Petitioner has put forth no showing that would satisfy the Strickland standard to prove ineffective assistance of counsel. The petition is unclear as to the "constitutional law" counsel failed to raise. It would appear that petitioner is arguing that his counsel should have raise an argument along the lines raised and decided in Blakely v. Washington, 542 U.S. 296 (2004). The failure of counsel to raise a Blakely argument (i.e. to foresee the holding in United States v. Booker, 543 U.S. 220 (2005)) does not rise to the level of ineffective assistance of counsel. See Lisnoff v. United States, 2006 WL 1367413 (E.D.N.Y. 2007) (holding that failure to foresee Booker claim not ineffective assistance of counsel as it cannot be said that "failure to advance an issue that was not apparent to the judiciary constitutes ineffective performance by counsel."); Iacobelli v. United States, 2006 WL 1026440, *2 n.7 (E.D.N.Y. 2006); Kiene v. United States, 2006 WL 3456308, *4 (S.D.N.Y. 2006); United States v. Santiago, 2005 WL 1421632 (D.Conn. 2005) (same); cf. Guzman, 404 F.3d 139, 142 (2d Cir. 2005) (holding Booker's holding was not dictated by Apprendi and Blakely and that it "cannot be said the result in Booker was apparent to all reasonable jurists."). Moreover, as evidenced by the sentencing transcript, this Court, in essence, eliminated the career offender adjustment. Thus, petitioner suffered no prejudice.
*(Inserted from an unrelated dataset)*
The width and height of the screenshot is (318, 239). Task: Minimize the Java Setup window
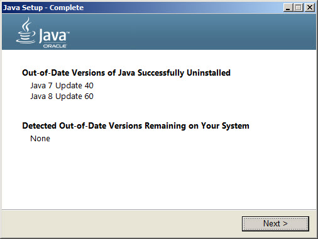click(288, 8)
For the reasons set forth above, the § 2255 motion is DENIED. Pursuant to Fed. R. App. P. 22(b) and 28 U.S.C. 2253(c)(2), a certificate of appealability is denied as petitioner has not made a substantial showing of a denial of a constitutional right. Miller-El v. Cockrell, 537 U.S. 322 (2003); Luciadore v. New York State Div. of Parole, 209 F.3d 107, 112 (2d Cir. 2000).

The Clerk of Court is directed to close this case.